LE QUOTIDIEN : Que sait-on des liens entre Sars-CoV-2 et myocardite ?
Dr DELMAS : Les patients insuffisants cardiaques et/ou coronariens ont un risque accru de contracter le Covid-19 et un pronostic moins bon que les sujets n’ayant pas de tels antécédents. Par exemple, un insuffisant cardiaque voit son risque de mortalité intra-hospitalière multiplié par deux.
Au total, 7 à 40 % des patients pris en charge pour un Covid-19 présentent une atteinte du myocarde, selon les seuils choisis pour la troponine (marqueur de la nécrose des cellules myocardiques) et le NTproBNP (marqueur de surcharge des cavités cardiaques), ainsi qu’en fonction de l’association, ou non, des modifications de l’électrocardiogramme (ECG) et/ou échocardiographiques. Or, à partir du moment où cette atteinte existe, la mortalité hospitalière est multipliée par 3 à 8.
D’ailleurs, toutes les études vont dans le même sens : plus l'atteinte myocardique associée est marquée, plus l'infection à Covid-19 est sévère avec une mortalité intra-hospitalière pouvant aller jusqu'à 34 %. Les dégâts myocardiques dépendent de la charge virale, de la réponse immunitaire et des comorbidités (diabète, hypertension artérielle, obésité…).

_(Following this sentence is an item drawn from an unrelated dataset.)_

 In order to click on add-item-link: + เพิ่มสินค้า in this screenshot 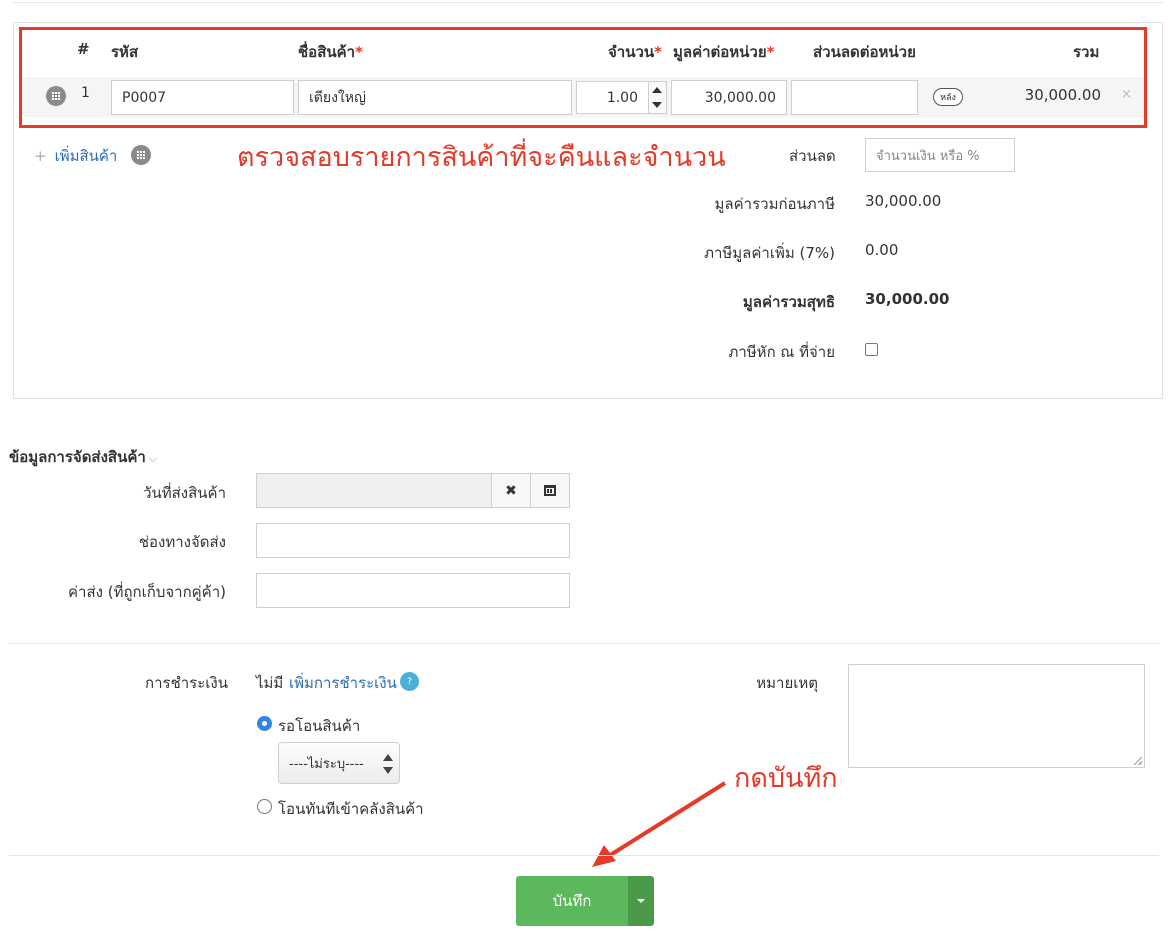, I will do `click(76, 156)`.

Quels sont les mécanismes en cause ?
Chez un patient ayant une atteinte cardiaque antérieure à l'infection Covid-19, les capacités d'adaptation du débit cardiaque sont moindres. En effet, l'insuffisance cardiaque est majorée par le fait que l'infection à Covid-19 s'accompagne d'une hypoxémie. Un autre mécanisme peut aussi jouer durant la phase aiguë : la survenue de troubles de l'hémostase et de la coagulation. Ils sont susceptibles d'entraîner des occlusions coronaires macro ou microvasculaires, qui vont se traduire par de la souffrance lorsque le cœur sera davantage sollicité. Le Covid-19 peut enfin entraîner de l'œdème inflammatoire diffus dans le myocarde, à l'origine de troubles de la contraction cardiaque (myocardite œdémateuse, endothéliites) ou d’une nécrose inflammatoire cellulaire plus classique (myocardite, plus rarement retrouvée que la forme œdémateuse).
Quel est le rôle de l'orage inflammatoire ?
L'infection peut enfin prendre la forme d'un syndrome inflammatoire multisystémique, proche du syndrome de Kawasaki ou de celui du choc toxique, avec une atteinte muqueuse ORL, digestive, cutanée, des ganglions… Ce syndrome est secondaire à l'orage inflammatoire induit par le Sars-CoV-2, survenant dans les deux semaines qui suivent l'infection à Covid-19 et qui persiste même après la disparition du virus. Les jeunes, plutôt de sexe masculin (avec un pic entre quatre et neuf ans), sont principalement touchés. Le tableau peut être très sévère au point de nécessiter une assistance circulatoire, ventilatoire ou rénale. Mais on a appris à le gérer avec des anti-inflammatoires (dont certains spécifiquement dirigés contre des interleukines), des corticoïdes et des immunoglobulines, d'où une mortalité très faible en dépit de ce tableau très bruyant.
Faut-il suivre les patients sur le long terme ?
Quand on fait des IRM systématiques, on retrouve des anomalies cardiaques chez 20 à 45 % des patients qui ont présenté un Covid-19, même si l'infection initiale était peu marquée, sans nécessité d'hospitalisation. On observe notamment de la fibrose et une altération modérée de la fonction contractile, laissant supposer une atteinte cardiaque initiale, c'est pourquoi la question du suivi de ces patients se pose. Les Sociétés savantes, américaine et européenne, de cardiologie ont émis des recommandations pour le suivi à distance de ces patients, car la fibrose peut faire le lit de troubles du rythme et d'insuffisance cardiaque. À ce jour, les traitements habituels de l'insuffisance cardiaque (inhibiteurs de l'enzyme de conversion, bêtabloquants) sont donnés de façon empirique.
Quel est l'impact du vaccin sur le risque de survenue de myocardite ?
Que ce soit pour l'infection à Covid-19 ou pour le vaccin, il est difficile d'avoir la certitude du lien de cause à effet avec la survenue de la myocardite. Lorsqu'elle survient entre J1 et J9, le lien est possible, mais il devient faible de J10 à J21 et très incertain au-delà. Les jeunes hommes sont davantage touchés, lors d'une deuxième injection avec le vaccin Moderna. Ainsi, il a été recommandé de réserver le vaccin Pfizer aux moins de 30 ans pour la seconde injection. Augmenter le délai entre les deux injections, parmi cette population jeune, est une autre piste de réflexion.